Infamous VA Official Fired, but Not for the Reason You'd Expect: 'Like Getting Al Capone for Tax Evasion

"...an agency must connect the dots..."

A Department of Veterans Affairs official who came to symbolize the VA's failure to provide medical care for veterans was officially fired this week — but not for her role in the health care scandal.

On Monday, an administrative judge dismissed the VA's arguments that former director Sharon Helman played a role in those problems in Phoenix, where the wait time issue was first discovered. Instead, he only upheld the VA's complains that Helman took thousands of dollars worth of gifts from a health care company looking to do business with the VA, and for improperly putting a subordinate on administrative leave.

Screen Shot 2014-12-23 at 2.42.34 PM VA Secretary Robert McDonald tried to fire an official for her role in the VA health scandal, but only got her for taking gifts.
Image: Scott Gries/Invision for JPMorgan Chase/AP Images

The gifts were a combination of tickets, trips and other perks — including a visit to Disneyland that cost more than $11,000.

While those charges were upheld and were enough for her to be formally fired, Helman's dismissal now has nothing to do with the huge wait time scandal that led former VA Secretary Eric Shinseki to resign, and prompted Congress to pass a VA reform law earlier this year.

The decision raises immediate questions about whether the law Congress passed will be effective in allowing the VA to fire officials involved in the scandal. The VA was already being criticized for not moving quickly enough to fire those officials, and this week's ruling could force Congress to examine whether the VA needs additional tools.

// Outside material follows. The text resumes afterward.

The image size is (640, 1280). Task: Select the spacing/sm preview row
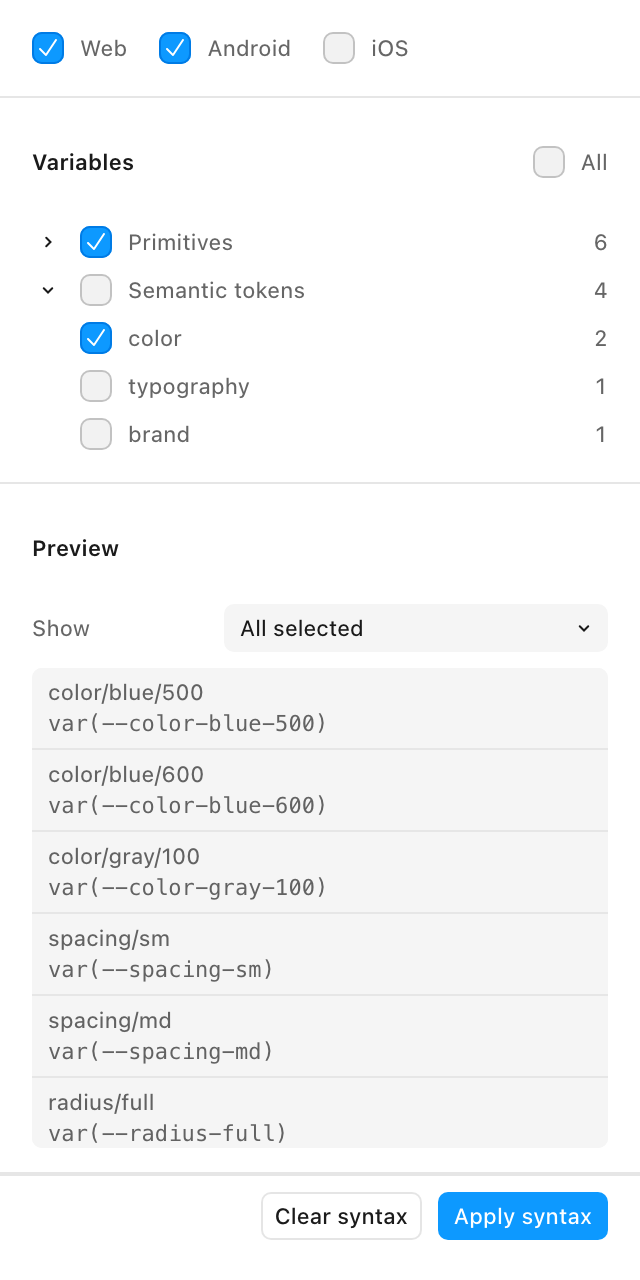(x=320, y=954)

"This is like getting Al Capone for tax evasion," one House aide told TheBlaze in response to the Helman decision.

House Veterans' Affairs Committee Chairman Jeff Miller (R-Fla.) said he was troubled by the final decision, and said his committee would examine it in the next Congress.

"[T]he fact that the ruling did not connect the central figure of VA's wait time scandal to any wait time schemes demonstrates a huge problem with the way this case was handled," he said. "Either the department did not do a good enough job investigating Helman's misconduct – an assertion underscored by the fact that VA's inspector general did not interview Helman – or the MSPB should have used a little more common sense in evaluating the allegations against her."

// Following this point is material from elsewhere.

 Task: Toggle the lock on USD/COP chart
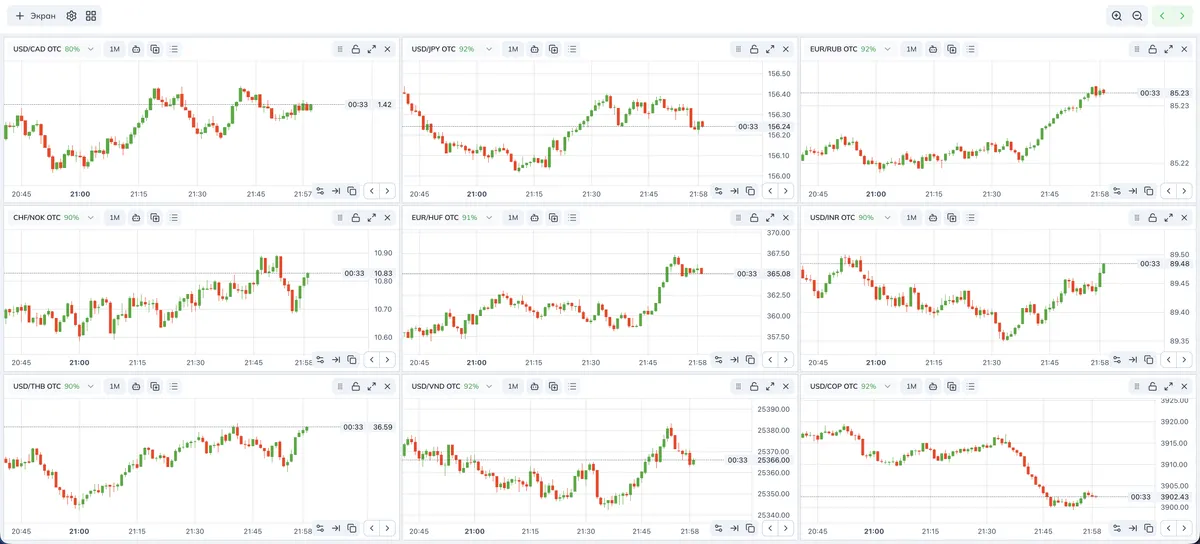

The reform law approved over the summer lets the VA secretary quickly fire anyone for misconduct, an authority Congress gave so that the VA could eliminate people involved in the health care scandal. It took several months before VA Secretary Robert McDonald decided to remove Helman from her job — she had been on paid leave since May 1.

But while McDonald said Helman would be formally removed from the VA, the new law gave Helman a chance to appeal to the Merit Systems Protection Board. Herman appealed, and the Board released its decision on Monday.

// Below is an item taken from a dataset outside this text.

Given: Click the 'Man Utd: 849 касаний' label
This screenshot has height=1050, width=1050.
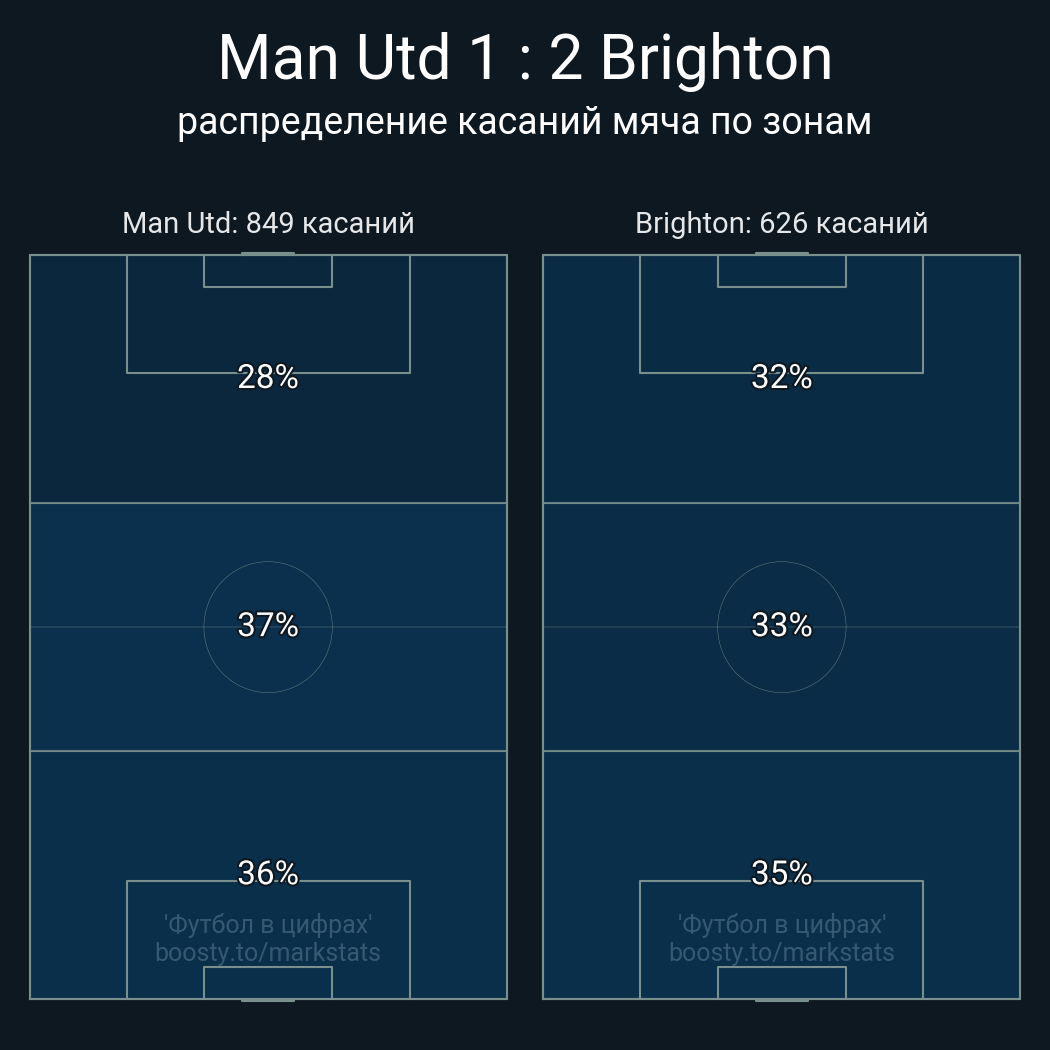Looking at the screenshot, I should click(268, 223).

The 61-page decision examined several claims the VA made as justification for firing Helman. But Chief Administrative Judge Stephen Mish rejected the two main charges — that lack of oversight from Helman allowed service at the Phoenix office to deteriorate.

For example, the VA said Helman failed to see that veterans were waiting months and even years to get health care. But the judge said the VA failed to demonstrate any actions or inactions on the part of Helman that led to that problem.

"To phrase it more colloquially, an agency must connect the dots of fault from the identified failure by the subordinates back up the line to the manager," the judge wrote. "The agency did not attempt to do so here. Accordingly, this specification is not sustained."

Similarly, the VA said Helman failed to process 2,500 new claims that were found, which led hundreds of veterans to be without healthcare for more than a year. But the judge again said the VA did not provide enough information to the Board.

"The agency has not proven the appellant failed to take 'immediate action to remedy the situation,' " he wrote.

Those two decisions seem to raise questions about whether the VA put forward arguments that were detailed enough to withstand a review, and possibly whether the VA is competent to submit arguments that can be approved by the Board. The judge indicated that the VA could have done more to show explicit examples of Helman's failures.

But it also raises the question of whether the Board itself wants to approve the VA's requests to fire officials. Earlier this year, the Board released a rule in which it openly questioned the constitutionality of the law allowing for faster firings at the VA.

In the Helman ruling, the judge also indicated that the law only gives the Board a few weeks to do "what normally requires several weeks or more to do correctly," and that expectation is "simply not realistic."

Those problems aside, the judge did accept the VA's argument that the roughly $15,000 in gifts that Helman accepted were inappropriate. The gifts came from Jefferson Consulting Group, a health care company that was trying to do business with the VA.

The judge also accepted the argument that Helman erred when she put a subordinate on administrative leave after that subordinate gave information to Sen. John McCain (R-Ariz.). That action appeared to be retaliatory, and Helman should not have done it.

The judge noted that Helman argued against all of the VA's claims against her, including the taking of gifts. The judge strongly disagreed with her on that charge, and said in his opinion, it's not worth reinstating her at the VA because she is not likely to be rehabilitated.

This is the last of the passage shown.